Como já ressaltado durante a análise iconográfica, a representação do guerreiro, principalmente por suas vestimentas e estilo de cabelo, provavelmente procura retratar um guerreiro dos Grande Yuezhi, entre o período de dominação sobre o território da Báctria pelos Grande Yuezhi, até a formação do Império Kushan, que compreenderia o período de aproximadamente 130 A.E.C. até 50 E.C.. A representação do guerreiro também se assemelha às representações feitas em mosaicos romanos (fig.3) próximos temporalmente a esse período dos Grande Yuezhi, em questão do posicionamento e expressão tomadas pelas figuras. Outras produções que valem ser ressaltadas são os retratos nas chamadas de Múmias de Fayum (fig.4), que possuem um estilo que se assemelha tanto com os mosaicos romanos quanto com o próprio guerreiro presente na tapeçaria, quando tratamos especificamente do uso do sombreamento na representação da figura, e novamente também do posicionamento em que todas são postas, com o guerreiro na Tapeçaria de Sampul sendo diferenciado das outras duas produções pelo seu olhar voltado para a posição direita, enquanto as outras duas olham diretamente para a frente, como se olhassem diretamente a quem observa suas figuras. A razão do guerreiro na Tapeçaria de Sampul deslocar seu olhar para o lado direito pode ser pela configuração da tapeçaria por inteiro, devido as figuras do centauro e do guerreiro formarem somente um recorte do que seria a produção completa da tapeçaria, que poderia possivelmente se estender e compor um nível mais diverso de figuras, o qual a figura do guerreiro poderia interagir de alguma forma, sendo esse recorte que conservou essas duas figuras o lado esquerdo da tapeçaria. Watt até mesmo propõe que a parte direita desta tapeçaria, da qual não existem resquícios descobertos, poderia formar a porção principal do que seria a Tapeçaria de Sampul (JONES, 2009, p. 27; WEITZMANN, 1979, p. 288; WATT, James C.Y.; JIAYAO, An; HOWARD, Angela F.; et al, 2004, p. 194-195).

 




Figuras 3 e 4: Mosaico de uma mulher. Pompéia. Final do primeiro século A.E.C.. Fonte: LING, Roger. Ancient Mosaics. Princeton: Princeton University Press. 1998. p. 124.

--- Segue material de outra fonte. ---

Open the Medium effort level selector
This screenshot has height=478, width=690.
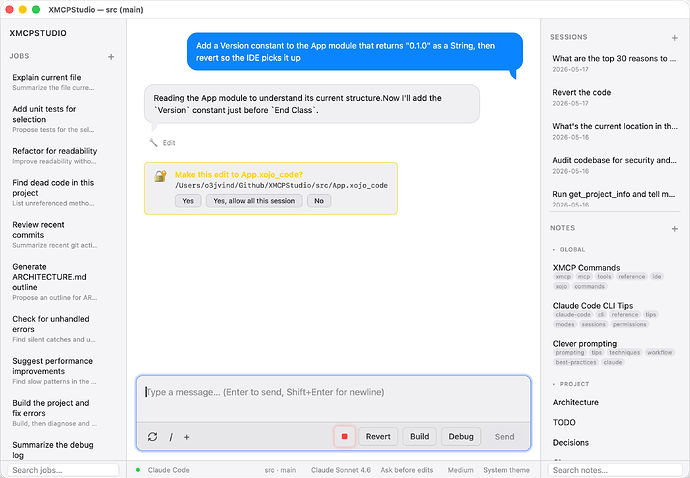click(460, 470)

Retrato de uma mulher. Fayyum, Egito. Quarto século E.C.. Fonte: WEITZMANN, Kurt. Age of Spirituality: Late Antique and Early Christian Art, Third to Seventh Century. The Metropolitan Museum of Art. New York. 1979. p. 288

 

A falta de um bigode no guerreiro, porém, sendo esse um elemento quase sempre presente nas figuras que representam os Grande Yuezhi nas análises de Yatsenko, pode ser visto como um elemento de diferenciação do guerreiro com as demais figuras dentro da arte produzida por ou para os Grande Yuezhi. Essa caracterização pode significar a juventude do guerreiro, como visto nas artes gregas, ou possivelmente para diferenciar o guerreiro de um dos membros dos Grande Yuezhi. Hansen e Sheng elaboram sobre uma possível identificação Parta da figura, devido a caracterização de uma adaga em sua cintura, que infelizmente não é discernível entre as imagens encontradas da Tapeçaria de Sampul para o presente trabalho, e que se alinharia ao estilo de adagas produzido dentro da região da Partia. No mesmo sentido, também existem abordagens diferenciadas sobre as origens das decorações florais vistas ao longo da túnica usada pelo guerreiro. Hansen, Yatsenko e Watt detêm uma visão parecida, das decorações serem derivadas de produções da Ásia Central, ou também similares com artefatos arqueológicos encontrados pela região de Xinjiang, o que de qualquer forma marcaria uma distinção clara das decorações helenísticas e romanas. Jones possui a visão de que a decoração tem uma origem persa, mas que foi se proliferando tanto para regiões mais orientais, como a Ásia Central, quanto ocidentais, como a região Mediterrânica, através de contatos formados entre essas regiões no período helenístico (HANSEN, 2012, p. 202 e PL.13; JONES, 2009, p. 26-27; SHENG, 2010, p. 38; WATT, James C.Y.; JIAYAO, An; HOWARD, Angela F.; et al, 2004, p. 194-195; YATSENKO, 2012, p. 41-46).

 

Dessa forma, os aspectos mais variados dentro da Tapeçaria de Sampul ainda possuem perspectivas bem diferenciadas a respeito de onde e como elas foram produzidas. Alguns fatores, ainda assim, podem ser ressaltados sobre a tapeçaria. Mesmo considerando fatores como que exista uma sutil diferença entre o uso de pêlos faciais entre o guerreiro da tapeçaria com outro exemplos dos Grande Yuezhi na região, e que a representação do centauro tocando trompete não fosse tão deslocada estilisticamente das representações mediterrânicas, ainda sim podemos dizer que provavelmente a Tapeçaria de Sampul se trata de uma produção local da região da Báctria ou arredores, nessa temporalidade que antecedeu o período imperial dos Kushan. Isso principalmente se dá pelas considerações formadas sobre o vestuário do guerreiro feitas por Yatsenko. A similaridade entre os vestuários e estilos de cabelo evidenciados como pertencentes aos Grande Yuezhi no período pré-imperial, mesmo com as pequenas diferenciações abordadas, como a questão dos pêlos faciais quando comparamos o guerreiro da tapeçaria com outras representações desse grupo, forma um argumento muito forte que descredibiliza a perspectiva dessa tapeçaria como uma produção helenística ou romana vinda do mediterrâneo até a região de Xinjiang, e ao mesmo tempo reforça o argumento de que se trata de uma produção originada na Ásia Central, e que provavelmente representa um guerreiro dos Grande Yuezhi.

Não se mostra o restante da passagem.